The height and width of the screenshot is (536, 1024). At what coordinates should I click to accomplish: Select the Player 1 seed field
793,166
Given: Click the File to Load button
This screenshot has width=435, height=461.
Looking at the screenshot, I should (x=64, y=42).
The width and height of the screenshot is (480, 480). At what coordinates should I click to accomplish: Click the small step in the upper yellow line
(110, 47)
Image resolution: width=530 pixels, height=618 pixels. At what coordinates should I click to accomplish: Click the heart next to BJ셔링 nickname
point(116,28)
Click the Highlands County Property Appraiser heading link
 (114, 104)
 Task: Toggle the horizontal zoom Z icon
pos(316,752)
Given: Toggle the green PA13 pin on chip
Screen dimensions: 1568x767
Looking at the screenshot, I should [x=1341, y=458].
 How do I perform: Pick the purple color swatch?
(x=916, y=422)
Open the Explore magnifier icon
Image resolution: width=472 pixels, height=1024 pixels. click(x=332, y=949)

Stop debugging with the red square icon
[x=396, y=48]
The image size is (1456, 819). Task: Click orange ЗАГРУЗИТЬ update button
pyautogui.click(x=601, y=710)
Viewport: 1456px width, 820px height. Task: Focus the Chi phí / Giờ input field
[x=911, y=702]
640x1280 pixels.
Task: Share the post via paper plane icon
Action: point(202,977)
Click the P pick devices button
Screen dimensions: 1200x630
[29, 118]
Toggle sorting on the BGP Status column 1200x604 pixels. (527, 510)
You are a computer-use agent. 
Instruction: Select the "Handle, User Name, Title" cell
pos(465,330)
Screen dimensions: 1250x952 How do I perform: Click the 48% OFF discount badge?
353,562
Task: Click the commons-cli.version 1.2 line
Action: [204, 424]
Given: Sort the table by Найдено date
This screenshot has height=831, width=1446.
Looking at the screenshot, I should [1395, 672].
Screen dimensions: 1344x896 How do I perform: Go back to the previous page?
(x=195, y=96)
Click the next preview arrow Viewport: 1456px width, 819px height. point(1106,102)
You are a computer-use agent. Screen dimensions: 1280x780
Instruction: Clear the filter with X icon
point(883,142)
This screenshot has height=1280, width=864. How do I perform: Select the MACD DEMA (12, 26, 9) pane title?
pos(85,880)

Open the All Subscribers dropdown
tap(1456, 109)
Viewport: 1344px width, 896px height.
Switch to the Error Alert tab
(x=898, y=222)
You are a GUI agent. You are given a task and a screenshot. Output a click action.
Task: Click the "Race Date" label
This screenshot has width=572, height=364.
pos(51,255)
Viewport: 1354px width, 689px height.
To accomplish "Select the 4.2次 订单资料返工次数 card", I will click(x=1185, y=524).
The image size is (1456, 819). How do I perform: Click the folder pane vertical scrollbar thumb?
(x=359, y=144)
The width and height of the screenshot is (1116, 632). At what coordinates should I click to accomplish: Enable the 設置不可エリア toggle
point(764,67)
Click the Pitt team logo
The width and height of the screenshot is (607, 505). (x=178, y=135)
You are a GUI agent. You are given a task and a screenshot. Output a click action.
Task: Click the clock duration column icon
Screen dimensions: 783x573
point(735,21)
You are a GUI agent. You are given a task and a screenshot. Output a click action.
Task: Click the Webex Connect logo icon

[TASK DESCRIPTION]: Put every line of the material above into a Markdown table with the columns Row and Line. Number the rows in order and leave out blank lines.

[CORRECT ANSWER]:
| Row | Line |
|---|---|
| 1 | The height and width of the screenshot is (536, 1024). At what coordinates should I click to accomplish: Select the Player 1 seed field |
| 2 | 793,166 |
| 3 | Given: Click the File to Load button |
| 4 | This screenshot has width=435, height=461. |
| 5 | Looking at the screenshot, I should (x=64, y=42). |
| 6 | The width and height of the screenshot is (480, 480). At what coordinates should I click to accomplish: Click the small step in the upper yellow line |
| 7 | (110, 47) |
| 8 | Image resolution: width=530 pixels, height=618 pixels. At what coordinates should I click to accomplish: Click the heart next to BJ셔링 nickname |
| 9 | point(116,28) |
| 10 | Click the Highlands County Property Appraiser heading link |
| 11 |  (114, 104) |
| 12 |  Task: Toggle the horizontal zoom Z icon |
| 13 | pos(316,752) |
| 14 | Given: Toggle the green PA13 pin on chip |
| 15 | Screen dimensions: 1568x767 |
| 16 | Looking at the screenshot, I should [x=1341, y=458]. |
| 17 |  How do I perform: Pick the purple color swatch? |
| 18 | (x=916, y=422) |
| 19 | Open the Explore magnifier icon |
| 20 | Image resolution: width=472 pixels, height=1024 pixels. click(x=332, y=949) |
| 21 | Stop debugging with the red square icon |
| 22 | [x=396, y=48] |
| 23 | The image size is (1456, 819). Task: Click orange ЗАГРУЗИТЬ update button |
| 24 | pyautogui.click(x=601, y=710) |
| 25 | Viewport: 1456px width, 820px height. Task: Focus the Chi phí / Giờ input field |
| 26 | [x=911, y=702] |
| 27 | 640x1280 pixels. |
| 28 | Task: Share the post via paper plane icon |
| 29 | Action: point(202,977) |
| 30 | Click the P pick devices button |
| 31 | Screen dimensions: 1200x630 |
| 32 | [29, 118] |
| 33 | Toggle sorting on the BGP Status column 1200x604 pixels. (527, 510) |
| 34 | You are a computer-use agent.  |
| 35 | Instruction: Select the "Handle, User Name, Title" cell |
| 36 | pos(465,330) |
| 37 | Screen dimensions: 1250x952 How do I perform: Click the 48% OFF discount badge? |
| 38 | 353,562 |
| 39 | Task: Click the commons-cli.version 1.2 line |
| 40 | Action: [204, 424] |
| 41 | Given: Sort the table by Найдено date |
| 42 | This screenshot has height=831, width=1446. |
| 43 | Looking at the screenshot, I should [1395, 672]. |
| 44 | Screen dimensions: 1344x896 How do I perform: Go back to the previous page? |
| 45 | (x=195, y=96) |
| 46 | Click the next preview arrow Viewport: 1456px width, 819px height. point(1106,102) |
| 47 | You are a computer-use agent. Screen dimensions: 1280x780 |
| 48 | Instruction: Clear the filter with X icon |
| 49 | point(883,142) |
| 50 | This screenshot has height=1280, width=864. How do I perform: Select the MACD DEMA (12, 26, 9) pane title? |
| 51 | pos(85,880) |
| 52 | Open the All Subscribers dropdown |
| 53 | tap(1456, 109) |
| 54 | Viewport: 1344px width, 896px height. |
| 55 | Switch to the Error Alert tab |
| 56 | (x=898, y=222) |
| 57 | You are a GUI agent. You are given a task and a screenshot. Output a click action. |
| 58 | Task: Click the "Race Date" label |
| 59 | This screenshot has width=572, height=364. |
| 60 | pos(51,255) |
| 61 | Viewport: 1354px width, 689px height. |
| 62 | To accomplish "Select the 4.2次 订单资料返工次数 card", I will click(x=1185, y=524). |
| 63 | The image size is (1456, 819). How do I perform: Click the folder pane vertical scrollbar thumb? |
| 64 | (x=359, y=144) |
| 65 | The width and height of the screenshot is (1116, 632). At what coordinates should I click to accomplish: Enable the 設置不可エリア toggle |
| 66 | point(764,67) |
| 67 | Click the Pitt team logo |
| 68 | The width and height of the screenshot is (607, 505). (x=178, y=135) |
| 69 | You are a GUI agent. You are given a task and a screenshot. Output a click action. |
| 70 | Task: Click the clock duration column icon |
| 71 | Screen dimensions: 783x573 |
| 72 | point(735,21) |
| 73 | You are a GUI agent. You are given a task and a screenshot. Output a click action. |
| 74 | Task: Click the Webex Connect logo icon |